AUFGABE:
Kopieren Sie das gesamte folgende Material Zeile für Zeile und ohne jede Änderung.

═════ BEREITGESTELLTES MATERIAL

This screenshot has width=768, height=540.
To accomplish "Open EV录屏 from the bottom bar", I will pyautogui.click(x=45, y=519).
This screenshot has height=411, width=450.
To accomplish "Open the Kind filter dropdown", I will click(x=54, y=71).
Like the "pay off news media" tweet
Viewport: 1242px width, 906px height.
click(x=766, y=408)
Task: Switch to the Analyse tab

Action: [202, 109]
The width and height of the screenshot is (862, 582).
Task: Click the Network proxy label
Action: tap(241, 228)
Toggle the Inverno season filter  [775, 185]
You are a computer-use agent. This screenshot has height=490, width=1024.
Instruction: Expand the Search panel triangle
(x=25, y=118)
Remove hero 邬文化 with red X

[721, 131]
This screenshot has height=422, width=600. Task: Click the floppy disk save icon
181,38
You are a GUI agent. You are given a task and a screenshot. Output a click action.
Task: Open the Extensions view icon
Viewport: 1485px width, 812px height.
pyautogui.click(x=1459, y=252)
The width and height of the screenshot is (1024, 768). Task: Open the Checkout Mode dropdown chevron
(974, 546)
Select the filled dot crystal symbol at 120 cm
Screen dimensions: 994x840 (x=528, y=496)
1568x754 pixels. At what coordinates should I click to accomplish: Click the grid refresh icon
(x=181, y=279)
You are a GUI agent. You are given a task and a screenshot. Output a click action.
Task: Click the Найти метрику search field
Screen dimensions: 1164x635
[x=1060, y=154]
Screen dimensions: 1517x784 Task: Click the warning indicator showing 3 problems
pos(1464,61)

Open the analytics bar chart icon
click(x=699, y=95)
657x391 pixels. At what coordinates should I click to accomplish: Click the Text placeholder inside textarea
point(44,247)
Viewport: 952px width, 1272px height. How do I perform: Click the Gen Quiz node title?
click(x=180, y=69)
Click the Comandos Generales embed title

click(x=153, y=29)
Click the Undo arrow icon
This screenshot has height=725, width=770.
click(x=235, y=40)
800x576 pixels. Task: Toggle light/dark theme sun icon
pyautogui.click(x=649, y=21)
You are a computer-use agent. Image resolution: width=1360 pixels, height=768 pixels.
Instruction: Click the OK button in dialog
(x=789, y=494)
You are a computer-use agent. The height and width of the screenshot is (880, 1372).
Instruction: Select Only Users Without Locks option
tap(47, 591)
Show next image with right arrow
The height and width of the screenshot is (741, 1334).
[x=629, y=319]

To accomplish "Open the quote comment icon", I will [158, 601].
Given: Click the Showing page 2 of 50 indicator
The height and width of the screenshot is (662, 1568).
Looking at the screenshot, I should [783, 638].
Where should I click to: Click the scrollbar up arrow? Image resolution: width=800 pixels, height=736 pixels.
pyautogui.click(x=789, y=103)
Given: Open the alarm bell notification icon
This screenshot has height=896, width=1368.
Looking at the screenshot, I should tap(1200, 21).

══════════

ANTWORT UNTEN:
This screenshot has width=768, height=540.
To accomplish "Open EV录屏 from the bottom bar", I will pyautogui.click(x=45, y=519).
This screenshot has height=411, width=450.
To accomplish "Open the Kind filter dropdown", I will click(x=54, y=71).
Like the "pay off news media" tweet
Viewport: 1242px width, 906px height.
click(x=766, y=408)
Task: Switch to the Analyse tab

Action: [202, 109]
The width and height of the screenshot is (862, 582).
Task: Click the Network proxy label
Action: tap(241, 228)
Toggle the Inverno season filter  [775, 185]
You are a computer-use agent. This screenshot has height=490, width=1024.
Instruction: Expand the Search panel triangle
(x=25, y=118)
Remove hero 邬文化 with red X

[721, 131]
This screenshot has height=422, width=600. Task: Click the floppy disk save icon
181,38
You are a GUI agent. You are given a task and a screenshot. Output a click action.
Task: Open the Extensions view icon
Viewport: 1485px width, 812px height.
pyautogui.click(x=1459, y=252)
The width and height of the screenshot is (1024, 768). Task: Open the Checkout Mode dropdown chevron
(974, 546)
Select the filled dot crystal symbol at 120 cm
Screen dimensions: 994x840 (x=528, y=496)
1568x754 pixels. At what coordinates should I click to accomplish: Click the grid refresh icon
(x=181, y=279)
You are a GUI agent. You are given a task and a screenshot. Output a click action.
Task: Click the Найти метрику search field
Screen dimensions: 1164x635
[x=1060, y=154]
Screen dimensions: 1517x784 Task: Click the warning indicator showing 3 problems
pos(1464,61)

Open the analytics bar chart icon
click(x=699, y=95)
657x391 pixels. At what coordinates should I click to accomplish: Click the Text placeholder inside textarea
point(44,247)
Viewport: 952px width, 1272px height. How do I perform: Click the Gen Quiz node title?
click(x=180, y=69)
Click the Comandos Generales embed title

click(x=153, y=29)
Click the Undo arrow icon
This screenshot has height=725, width=770.
click(x=235, y=40)
800x576 pixels. Task: Toggle light/dark theme sun icon
pyautogui.click(x=649, y=21)
You are a computer-use agent. Image resolution: width=1360 pixels, height=768 pixels.
Instruction: Click the OK button in dialog
(x=789, y=494)
You are a computer-use agent. The height and width of the screenshot is (880, 1372).
Instruction: Select Only Users Without Locks option
tap(47, 591)
Show next image with right arrow
The height and width of the screenshot is (741, 1334).
[x=629, y=319]

To accomplish "Open the quote comment icon", I will [158, 601].
Given: Click the Showing page 2 of 50 indicator
The height and width of the screenshot is (662, 1568).
Looking at the screenshot, I should [783, 638].
Where should I click to: Click the scrollbar up arrow? Image resolution: width=800 pixels, height=736 pixels.
pyautogui.click(x=789, y=103)
Given: Open the alarm bell notification icon
This screenshot has height=896, width=1368.
Looking at the screenshot, I should tap(1200, 21).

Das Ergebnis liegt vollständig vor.